Let $V$ be a finite dimensional $A$-module where $A$ is a finite dimensional algebra. I want to show that $V$ is completely reducible (semi-simple) if and only the intersection of all the maximal submodules (Jacobson radical?) is trivial.
My Thoughts...
Assuming $V$ is completely reducible we can write $V$ as
$$V=\dot\sum^n V_i$$
where the $V_i$ are irreducible for all $i$. I was thinking originally that all the maximal submodules could be generated by taking any $n-1$ components of the above sum and looking at their sum. However, this doesn't seem credible to me.

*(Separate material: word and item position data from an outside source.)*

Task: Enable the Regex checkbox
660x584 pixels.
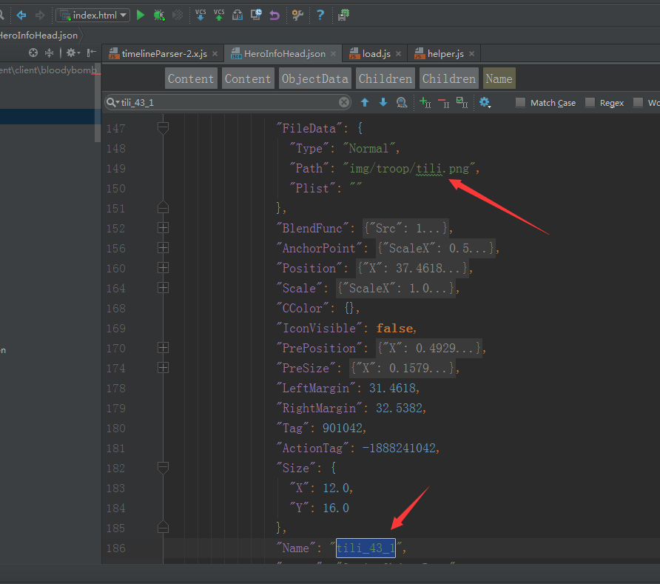Action: (x=590, y=103)
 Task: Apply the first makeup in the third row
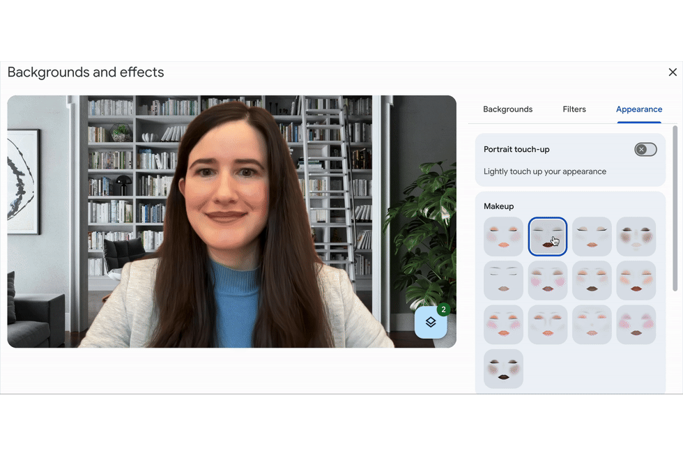tap(503, 325)
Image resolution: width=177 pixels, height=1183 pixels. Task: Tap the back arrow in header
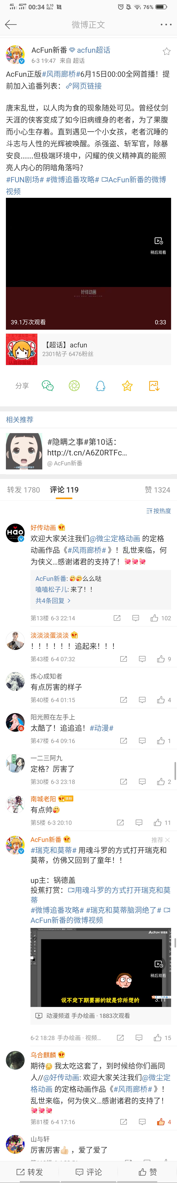(11, 24)
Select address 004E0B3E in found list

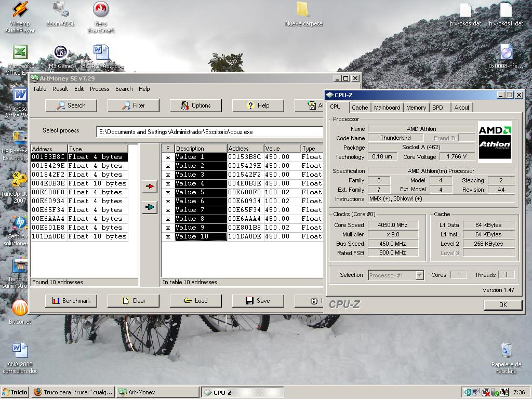pyautogui.click(x=48, y=183)
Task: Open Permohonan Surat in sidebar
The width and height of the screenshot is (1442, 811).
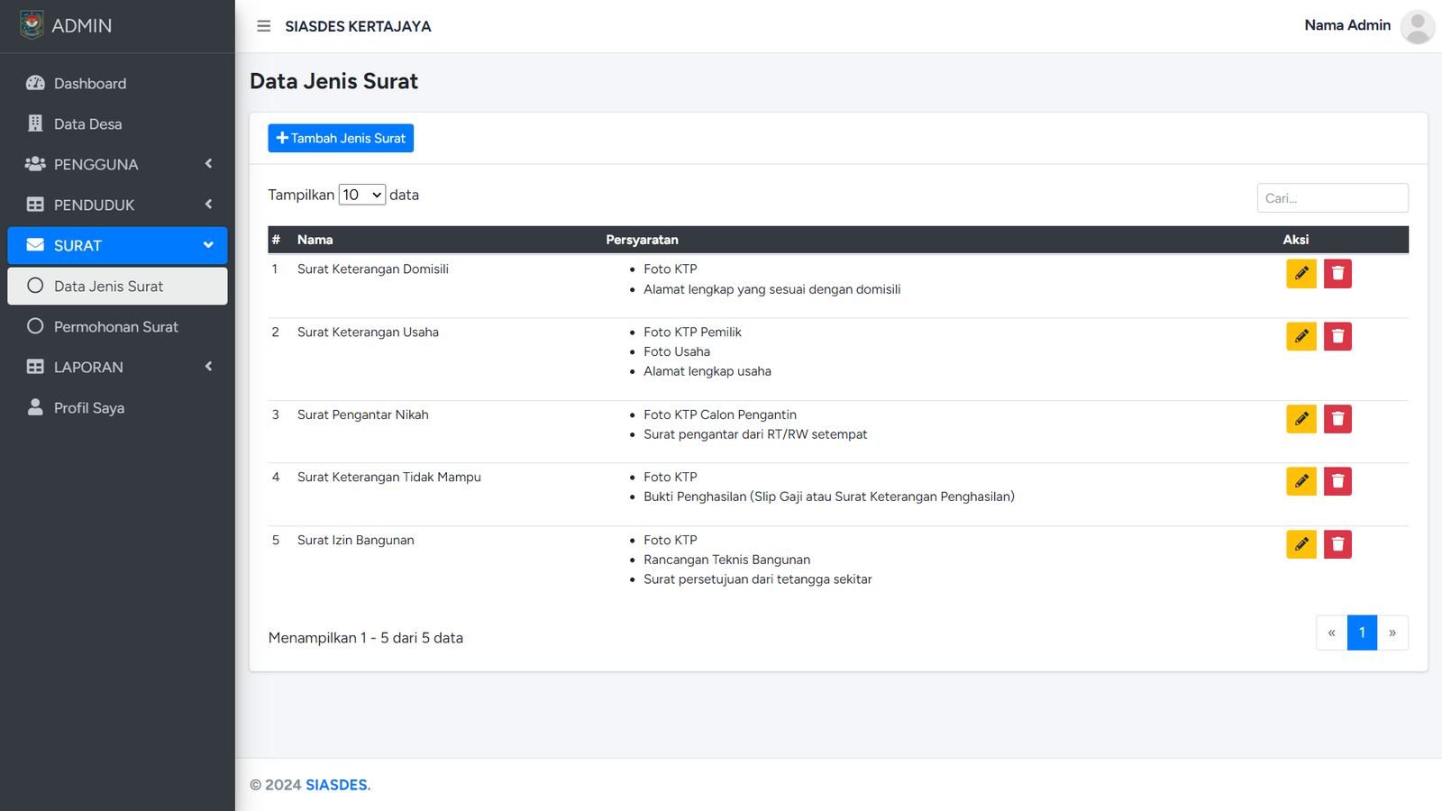Action: (116, 326)
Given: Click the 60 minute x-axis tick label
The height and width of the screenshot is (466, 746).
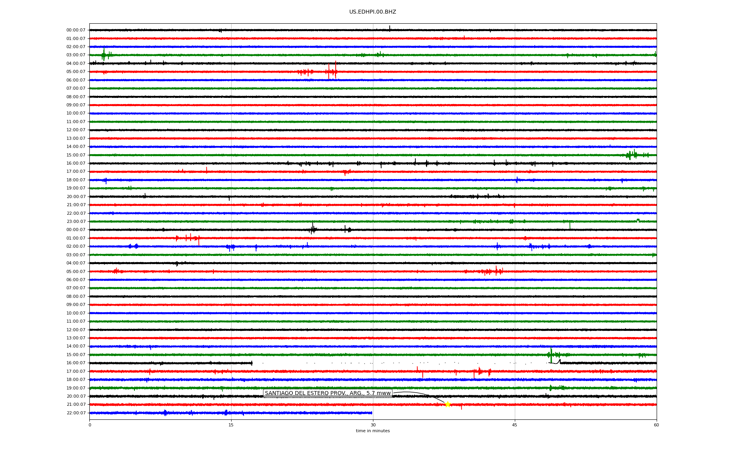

I can conclude that any maximal submodule must either completely contain or trivially intersect any of the irreducible submodules and each irreducible submodule must be contained in some maximal submodule (because duh). I do believe that any $n-1$ of the irreducible submodules must be maximal (as otherwise writing the module as an n-tuple I would find a proper submodule of an irreducible submodule). The intersection of these $n$ maximal submodules must be trivial as it can be written as
$$V_1 \cap V_2 \cap \dots \cap V_n \cap \text{some other stuff} = \{0\}$$
We can conclude then the intersection of all maximal submodules, which must be contained in the above, must be trivial.
I'm not sure about the converse direction. I'm not really looking for an answer more a kind of a push in the right direction.

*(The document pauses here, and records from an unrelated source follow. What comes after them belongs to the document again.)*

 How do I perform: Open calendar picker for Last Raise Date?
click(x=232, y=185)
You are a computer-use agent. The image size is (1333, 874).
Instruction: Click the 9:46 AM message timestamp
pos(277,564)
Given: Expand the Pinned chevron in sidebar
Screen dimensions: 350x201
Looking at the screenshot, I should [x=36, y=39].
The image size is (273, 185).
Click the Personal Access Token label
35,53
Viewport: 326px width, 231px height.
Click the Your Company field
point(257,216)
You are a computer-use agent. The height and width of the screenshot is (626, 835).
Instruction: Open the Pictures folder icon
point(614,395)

Suppose that $V$ is completely reducible and $0\neq W$ be the intersection of all of the maximal submodules of $V$. Then let $W\oplus U=V$, from $W\cap U=0$ we know that $W\not\subset U$ hence $U$ is not maximal. So $U$ is contained in a maximal submodule by finite dimensionality, namely $U\subset V'$, hence $W\oplus V'\subsetneq V$, contradiction.
Conversely, suppose that the intersection of all of the maximal submodule of $V$ is trivial, then the natural homomorphism $V\rightarrow \oplus_{i=1}^nV/M_i$ is injective where $V/M_i$ is irreducible. So $V$ is completely reducible, as a submodule of a completely reducible module.